SAN BENEDETTO DEL TRONTO – «La Samb è il massimo per il sottoscritto: mi auguro di restare pure il prossimo anno. Lo farei anche se mi dovesse arrivare la proposta di una squadra di Serie A».
Enzo Nucifora giura fedeltà alla maglia rossoblu. Il direttore sportivo di origini siciliane lo scorso novembre ha ritrovato la sua Samb a distanza di 25 anni. E ora non vuole mollarla. «Spero di aiutare la famiglia Tormenti, che si è avvicinata al calcio con tanto entusiasmo. L’obiettivo, lo sapete tutti, è quello di dare corpo a un progetto ambizioso».
E a proposito degli imprenditori di Martinsicuro, il ds della Samb dice: «La società non è in vendita, proprio come ha ribadito domenica il presidente. Chi fa circolare certe voci vuole solo destabilizzare l’ambiente, ma forse non sanno di trovarsi di fronte a una muraglia cinese. E poi, parliamoci chiaro: quelli che si fanno pubblicità sui giornali (Tonellotto, ndr) non sono intenzionati a rilevare la Samb. Chi lo fosse davvero, prima la compra e poi esce allo scoperto. E’ chiaro comunque che i Tormenti, davanti a una proposta seria e a una fideiussione di diversi milioni di euro sarebbero disposti a parlare. Mi sembra chiaro: se qualcosa vale 5 e l’offerta è di 20, perché uno non dovrebbe ascoltare l’eventuale acquirente?».
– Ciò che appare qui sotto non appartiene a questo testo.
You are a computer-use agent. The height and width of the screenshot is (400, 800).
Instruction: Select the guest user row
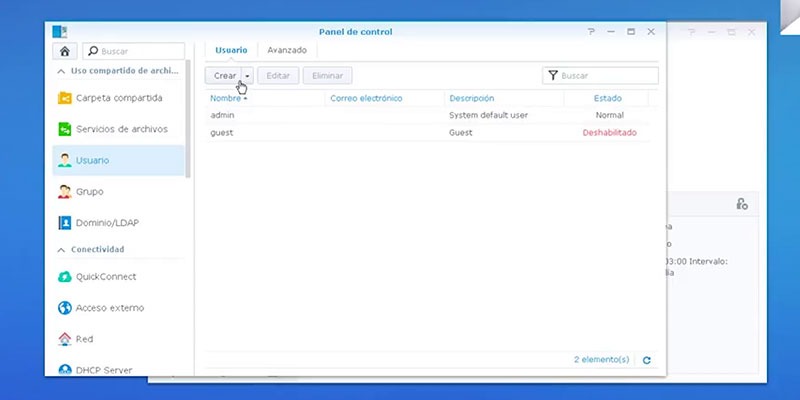[428, 133]
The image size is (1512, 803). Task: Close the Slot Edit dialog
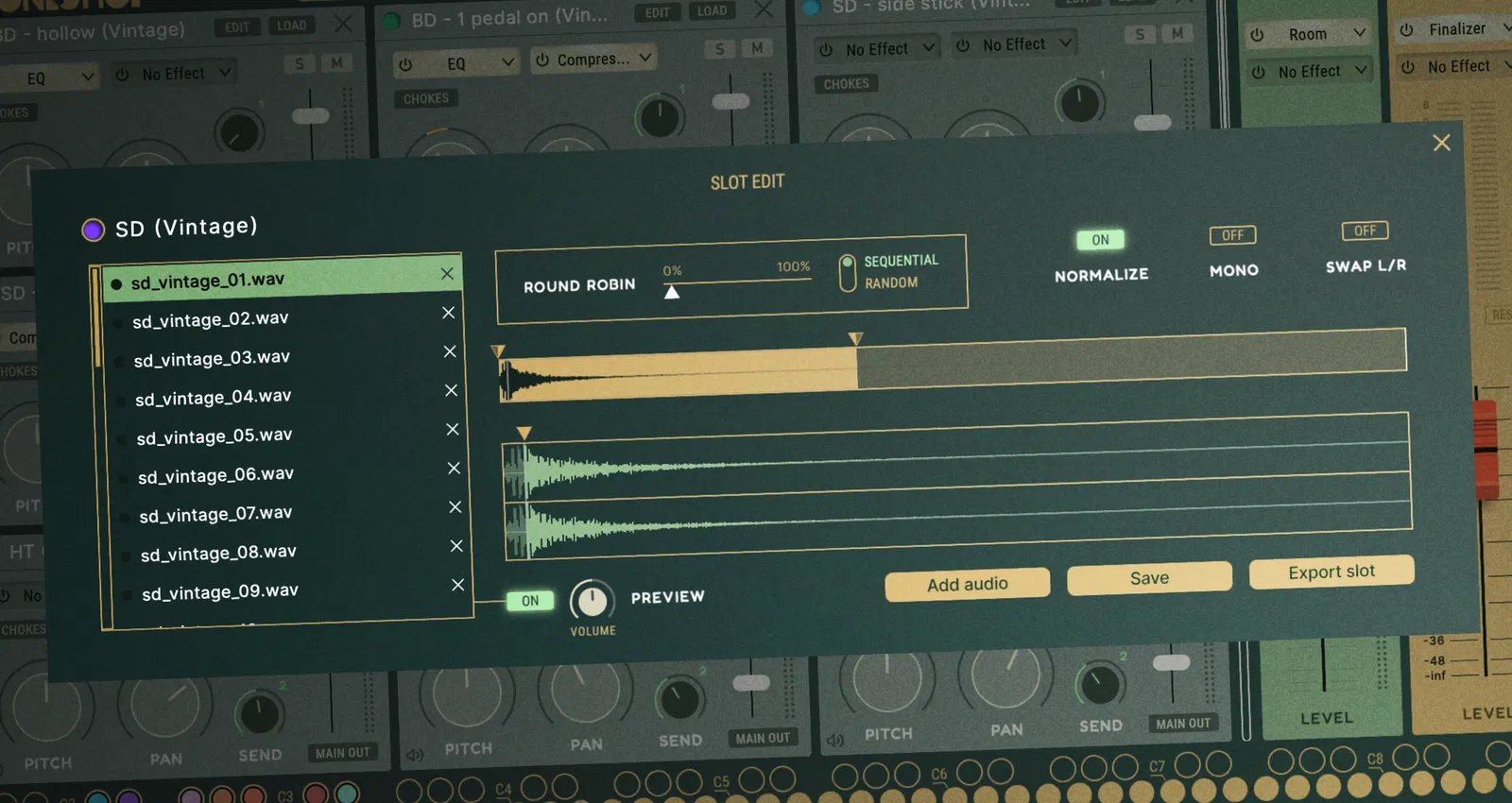[x=1441, y=143]
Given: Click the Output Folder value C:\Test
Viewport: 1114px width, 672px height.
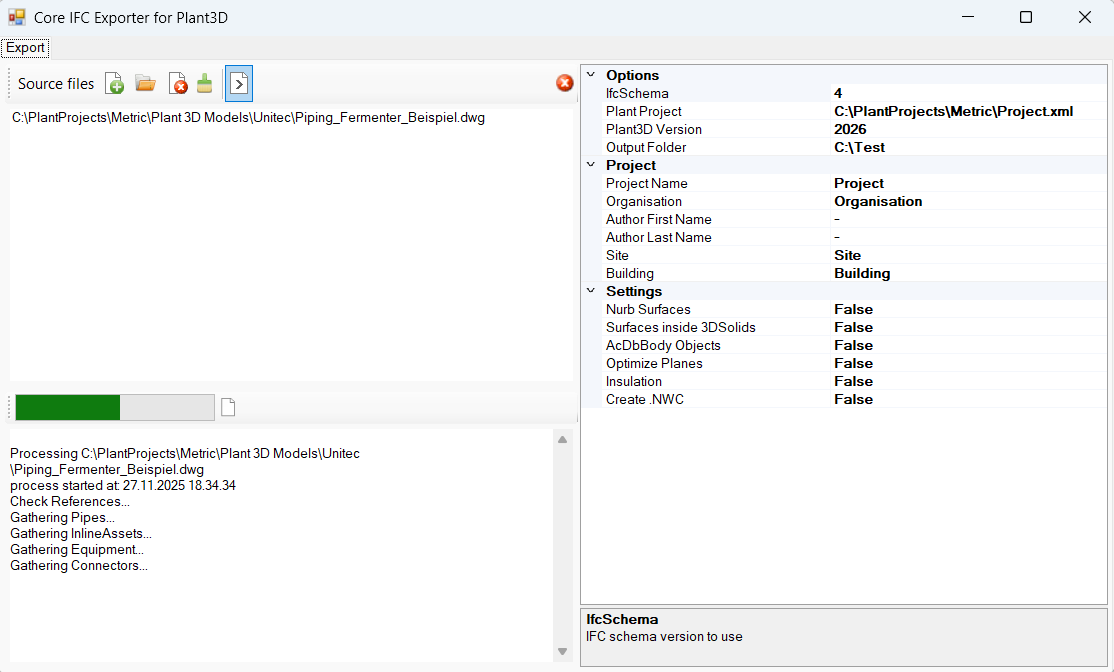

Torniamo alla stretta attualità. Fuochi d’artificio all’inizio della settimana scorsa, toni più dimessi nel proseguo. La Samb temeva, e non poco, la sfida contro il Pescara. Enzo Nucifora sente di essersi preso una rivincita nei confronti della sua ex squadra?
«Assolutamente no. Né avevo il dente avvelenato nei confronti di Pescara e dei pescaresi. Anzi, devo ringraziare tutti perché mi hanno permesso di rilanciarmi. Auguro al Pescara le migliori fortune, dico davvero».
Samb di nuovo grande dopo Lanciano. «E lo sapevamo. Quello è stato un episodio legato all’eccezionalità di quanto successo nel periodo natalizio. Passata la burrasca siamo tornato quelli che eravamo: la squadra di Salerno, di Ancona, quella che abbiamo ammirato contro il Taranto».
Nota stonata della domenica: in coda alla classifica si corre. «Secondo me quest’anno la forbice tra le squadre che accederanno ai play off e quelle condannate agli spareggi per non retrocedere sarà di appena 6 o 7 punti. 42 quelli che serviranno per la salvezza diretta».
Un’altra sosta, poi si riprende da Sorrento. Finora le pause hanno portato male. «Le soste non centrano. Prima della gara con la Massese il calo di rendimento era dovuto alla mancanza di un certo equilibrio di squadra. Dopo Taranto invece sappiamo tutti cosa è successo».
Samb devastante in casa, almeno con mister Piccioni – due i punti lasciati per strada, appannaggio proprio della Massese – ma balbettante fuori.
«E’ vero, dobbiamo migliorare sotto questo aspetto. Due punti in quattro gare sono pochi. Però a Salerno abbiamo subìto un furto e a Potenza siamo stati negligenti. Avessimo quei 3 punti in più… Tanto che questa classifica è bugiarda. Da novembre siamo una delle migliori squadre in fatto di rendimento». E allora non fermiamoci.